▶ _Saved data entries_
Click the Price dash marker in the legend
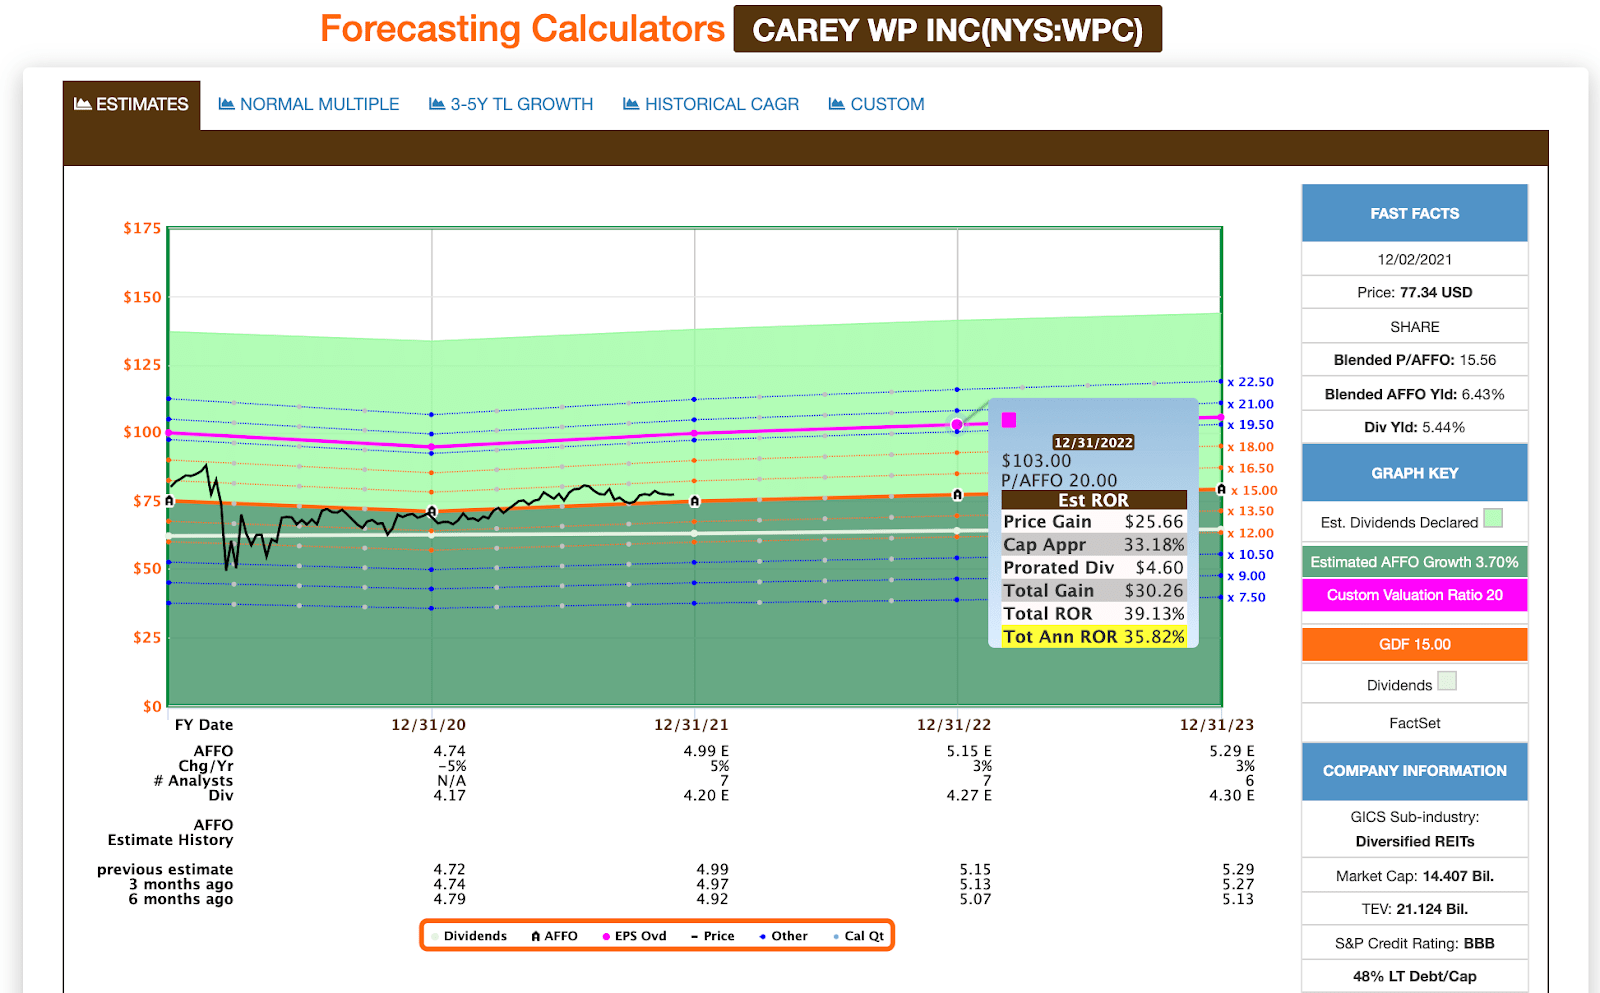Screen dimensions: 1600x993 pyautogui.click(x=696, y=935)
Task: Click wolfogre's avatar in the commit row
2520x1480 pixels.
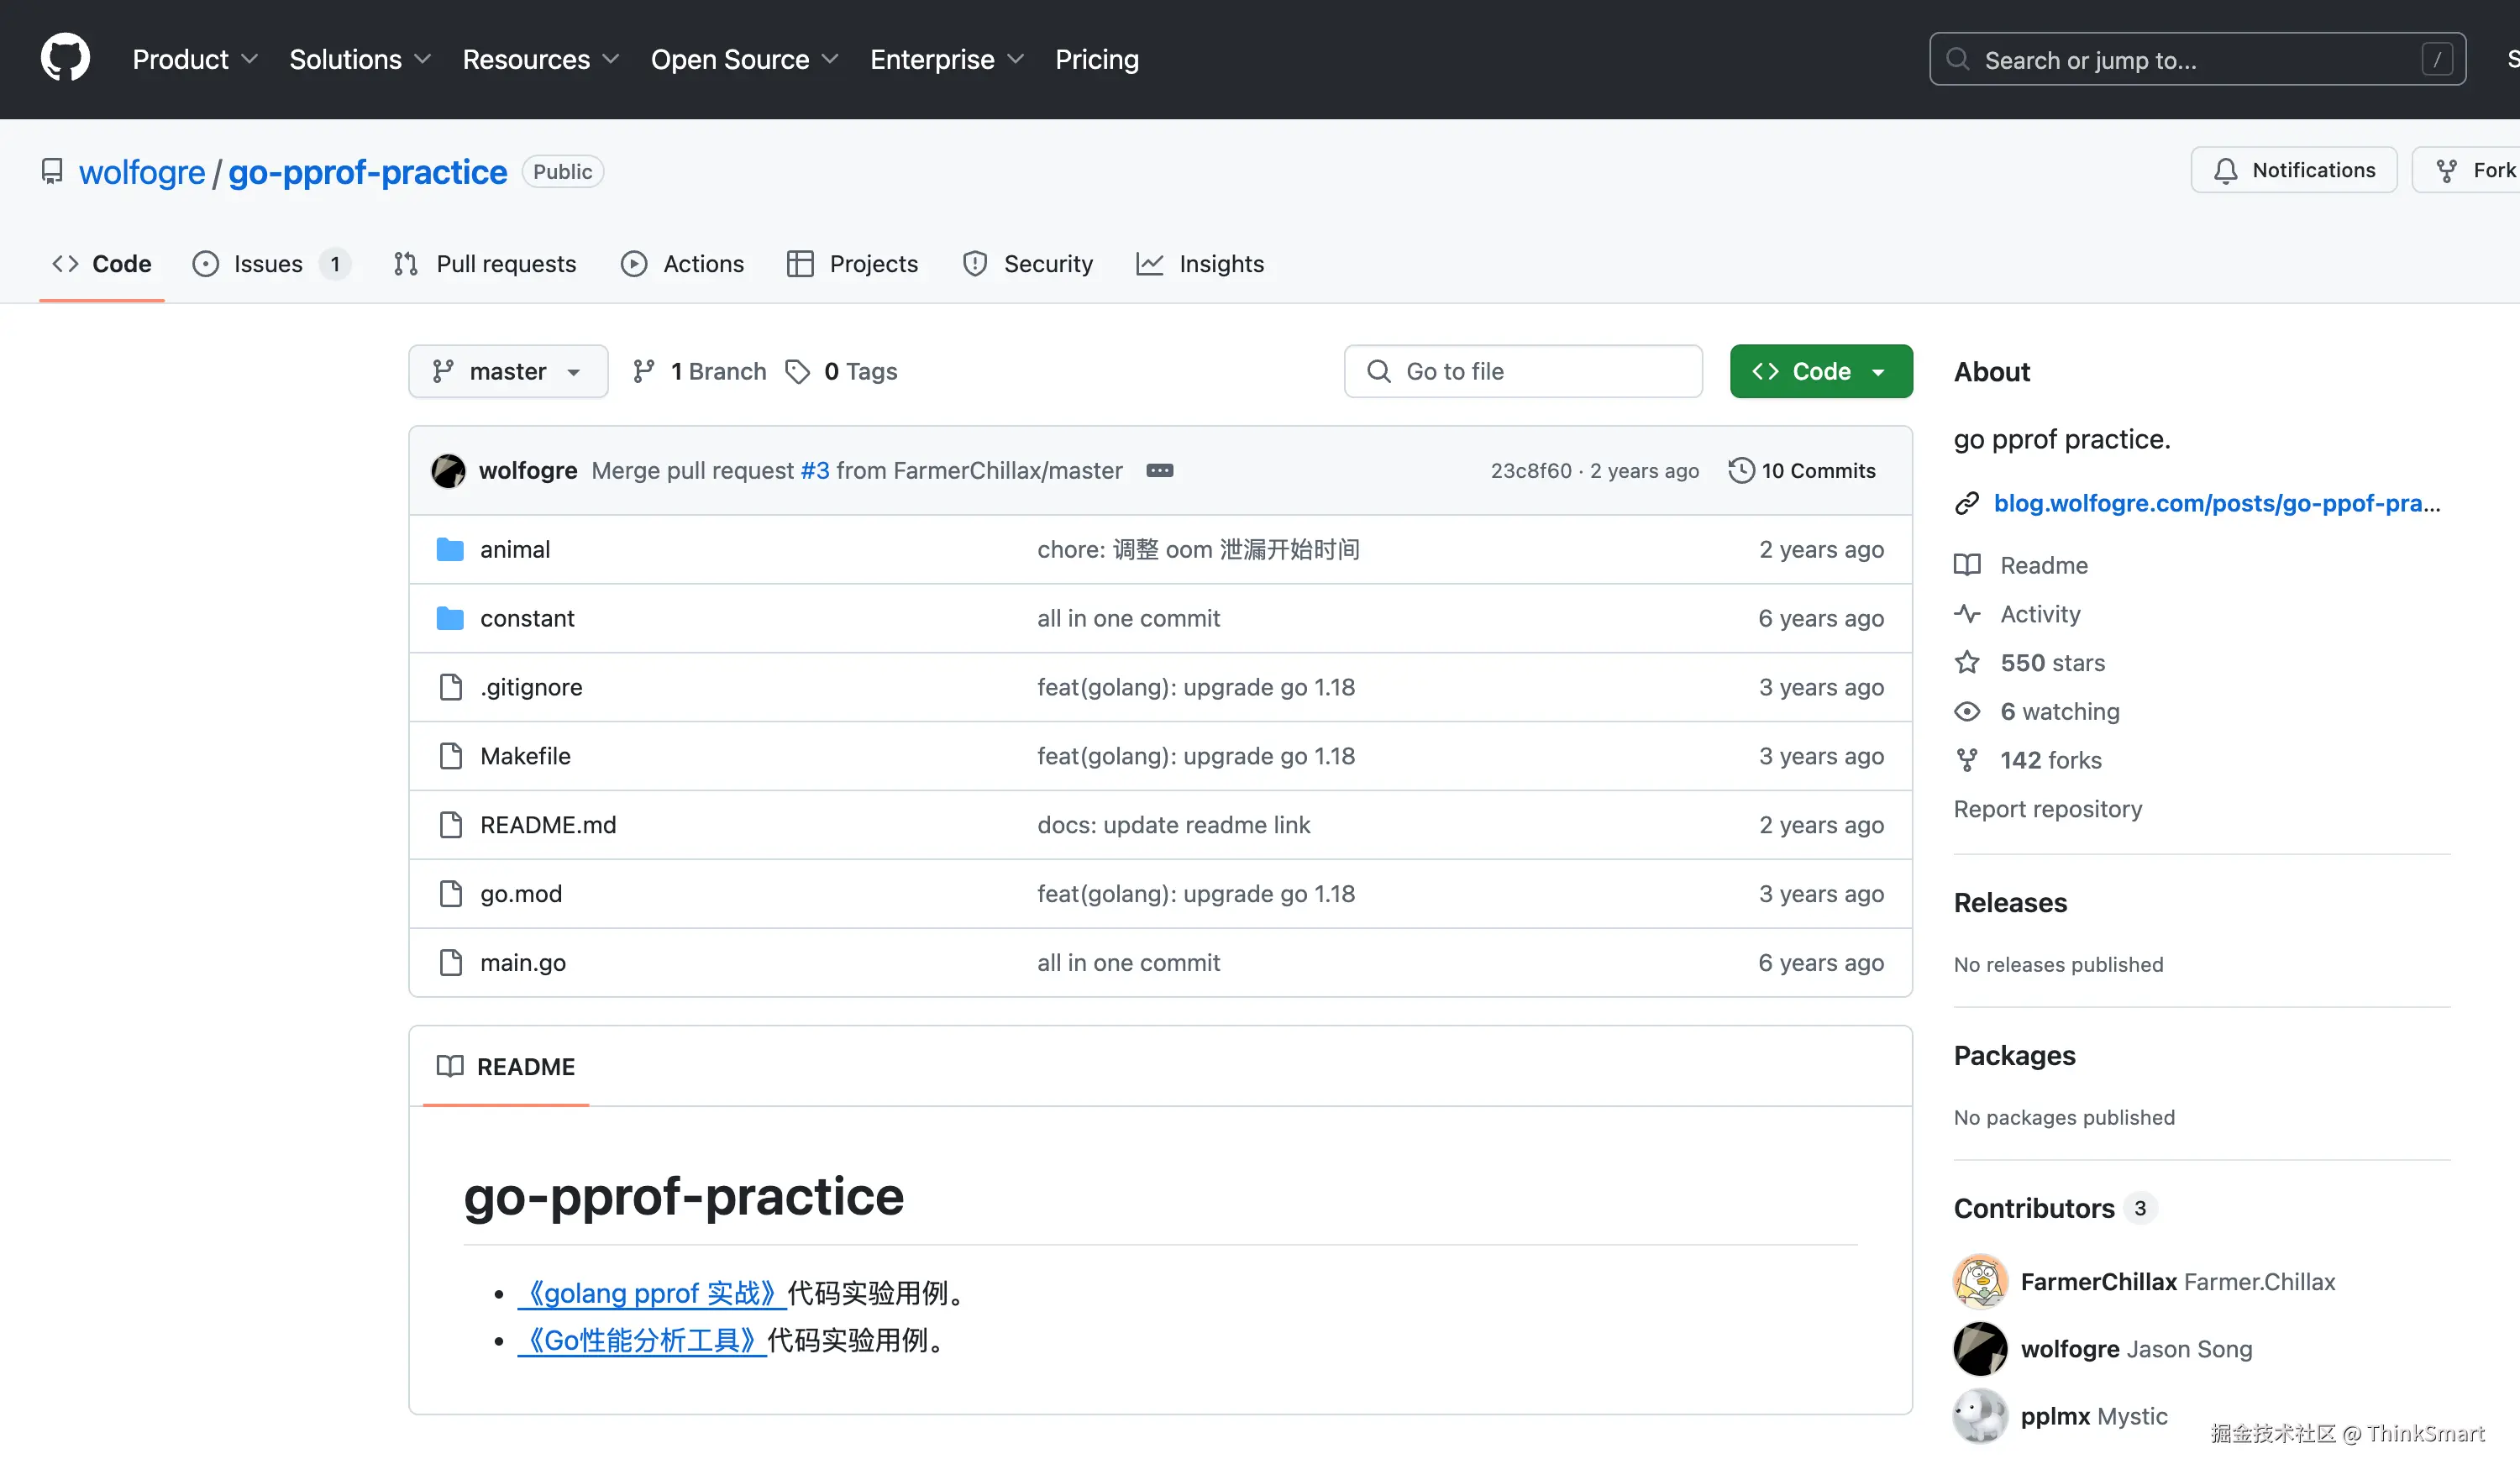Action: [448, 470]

▶ _WHAT IS NEEDED_
Your task is to repeat the entries above exactly, omitting the pictures.

▶ _RESULT_
Click the Price dash marker in the legend
Screen dimensions: 1600x993 pyautogui.click(x=696, y=935)
Task: Click wolfogre's avatar in the commit row
2520x1480 pixels.
Action: [448, 470]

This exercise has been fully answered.